This patch reimplements cfqg charge scaling so that it can be used to
support hierarchy properly.  The scheme is fairly simple and
light-weight.

* When a cfqg is added to the service tree, v(disktime)weight is
  calculated.  It walks up the tree to root calculating the fraction
  it has in the hierarchy.  At each level, the fraction can be
  calculated as

    cfqg->weight / parent->level_weight

  By compounding these, the global fraction of vdisktime the cfqg has
  claim to - vfraction - can be determined.
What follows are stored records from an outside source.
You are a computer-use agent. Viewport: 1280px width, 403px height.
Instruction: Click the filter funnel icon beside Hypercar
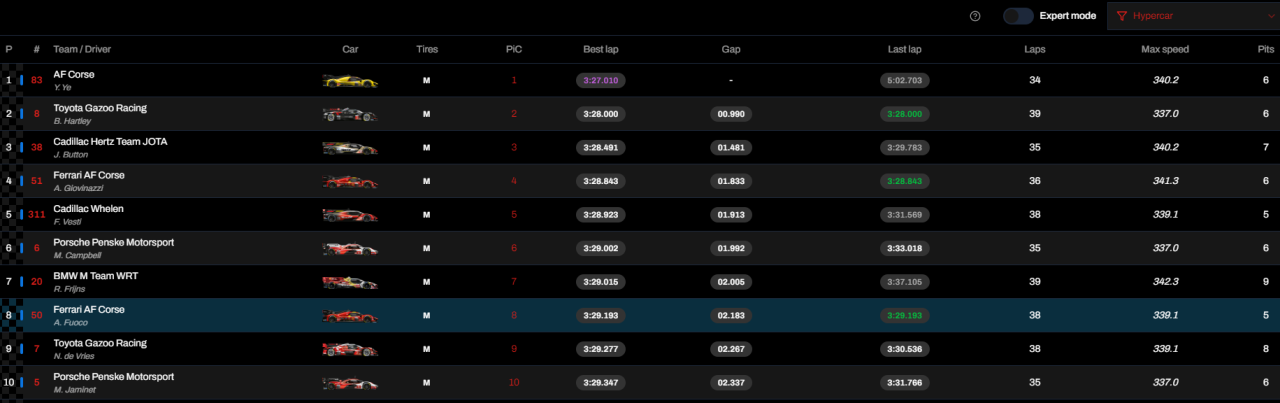click(x=1121, y=16)
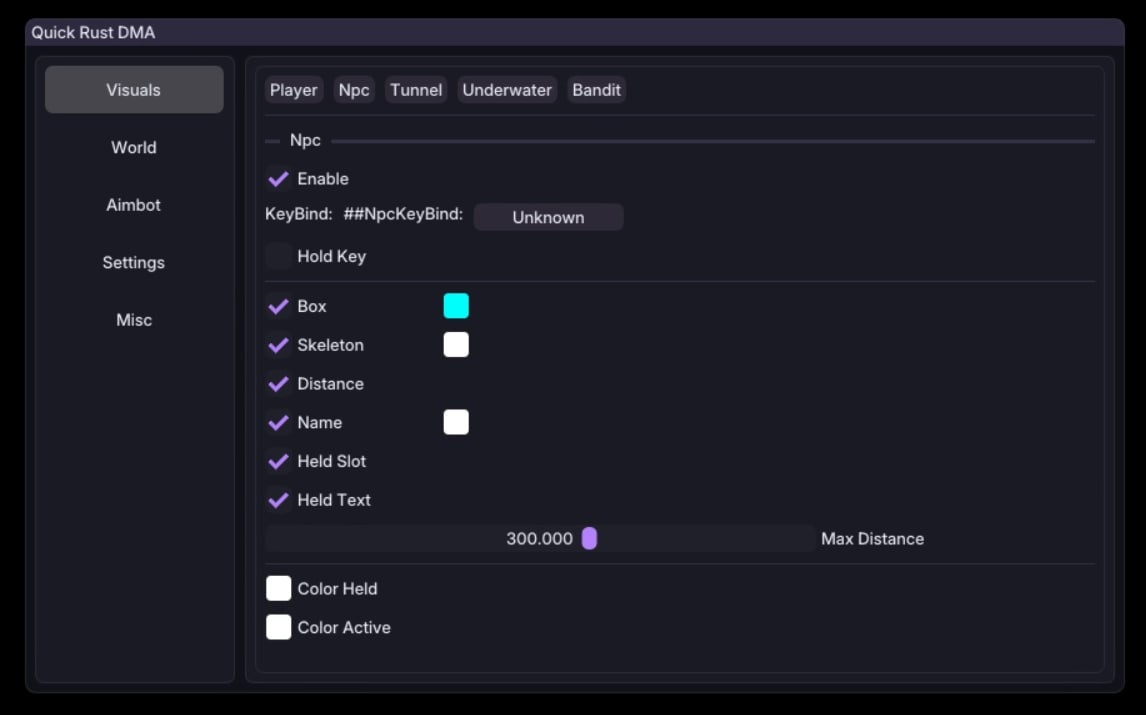Untick the Npc Enable checkbox
The width and height of the screenshot is (1146, 715).
pyautogui.click(x=279, y=179)

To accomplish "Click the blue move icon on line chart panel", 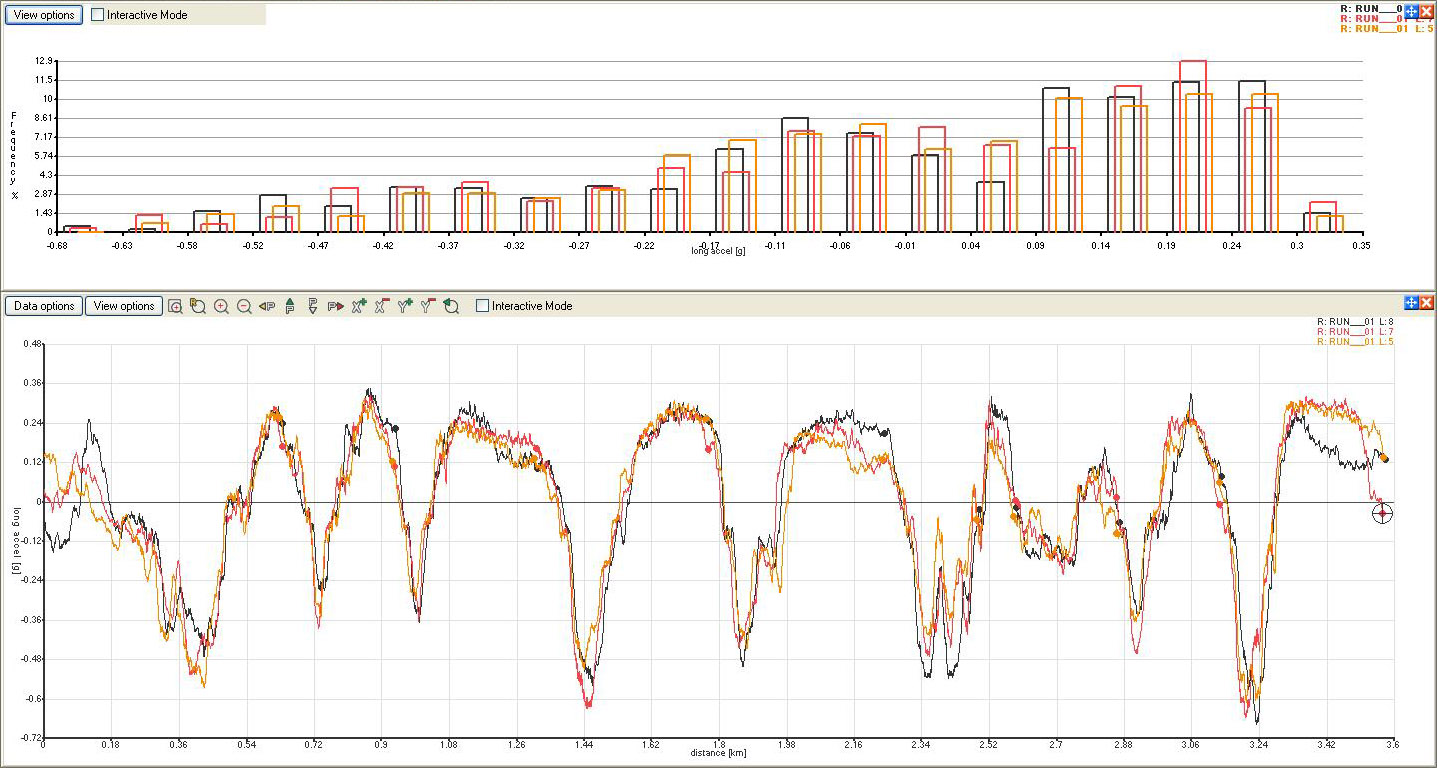I will 1411,303.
* When the cfqg needs to be charged, the charge is scaled inversely
  proportionally to the vfraction.

The new scaling scheme uses the same CFQ_SERVICE_SHIFT for fixed point
representation as before; however, the smallest scaling factor is now
1 (ie. 1 << CFQ_SERVICE_SHIFT).  This is different from before where 1
was for CFQ_WEIGHT_DEFAULT and higher weight would result in smaller
scaling factor.

While this shifts the global scale of vdisktime a bit, it doesn't
change the relative relationships among cfqgs and the scheduling
result isn't different.

cfq_group_notify_queue_add uses fixed CFQ_IDLE_DELAY when appending
new cfqg to the service tree.  The specific value of CFQ_IDLE_DELAY
didn't have any relevance to vdisktime before and is unlikely to cause
any visible behavior difference now especially as the scale shift
isn't that large.

As the new scheme now makes proper distinction between cfqg->weight
and ->leaf_weight, reverse the weight aliasing for root cfqgs.  For
root, both weights are now mapped to ->leaf_weight instead of the
other way around.

Because we're still using cfqg_flat_parent(), this patch shouldn't
change the scheduling behavior in any noticeable way.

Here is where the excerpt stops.